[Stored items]
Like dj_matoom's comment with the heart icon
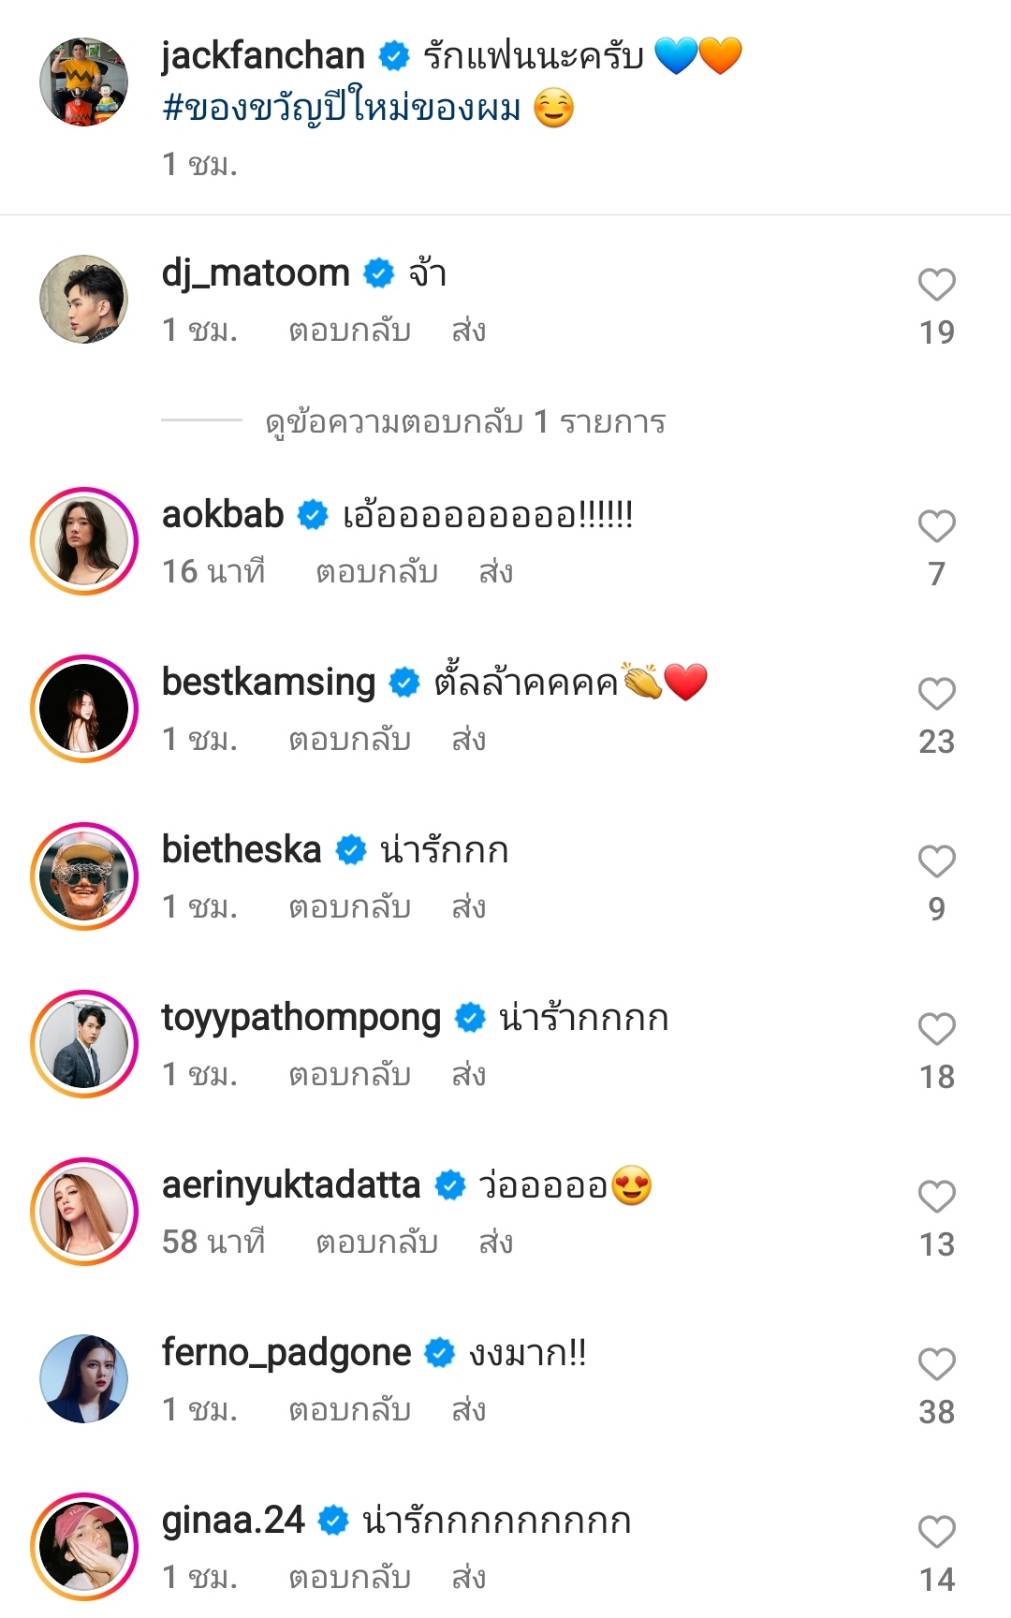 coord(936,285)
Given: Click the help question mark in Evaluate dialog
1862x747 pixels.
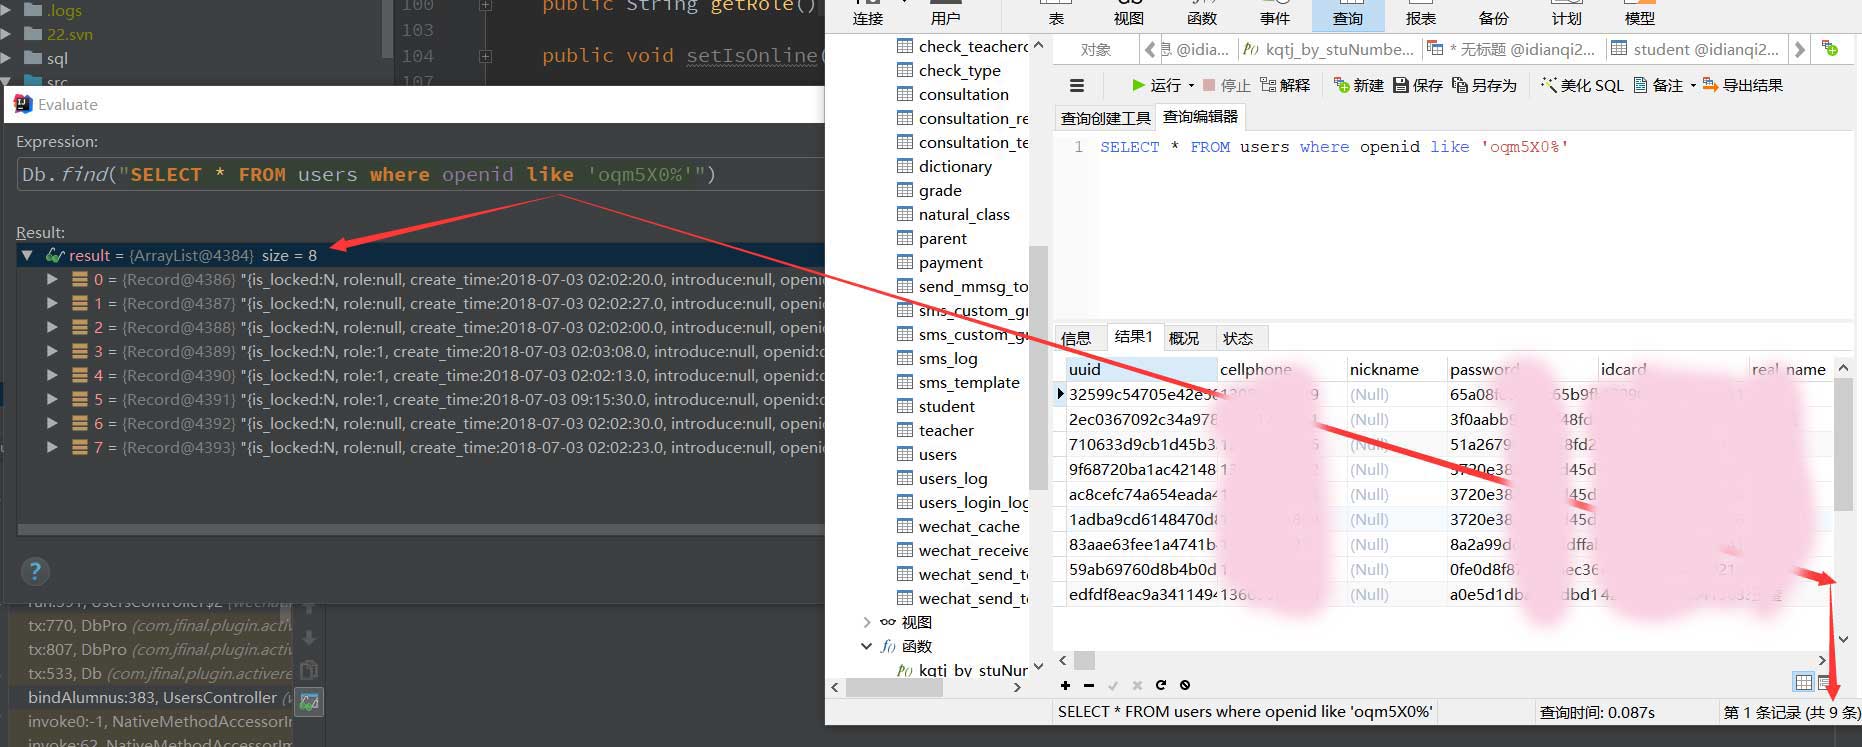Looking at the screenshot, I should (35, 571).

*PROBLEM REQUIREMENTS*
Each record should be quoted exactly, with the images omitted.

*EXPECTED ANSWER*
Like dj_matoom's comment with the heart icon
 coord(936,285)
Given: Click the help question mark in Evaluate dialog
1862x747 pixels.
Looking at the screenshot, I should (35, 571).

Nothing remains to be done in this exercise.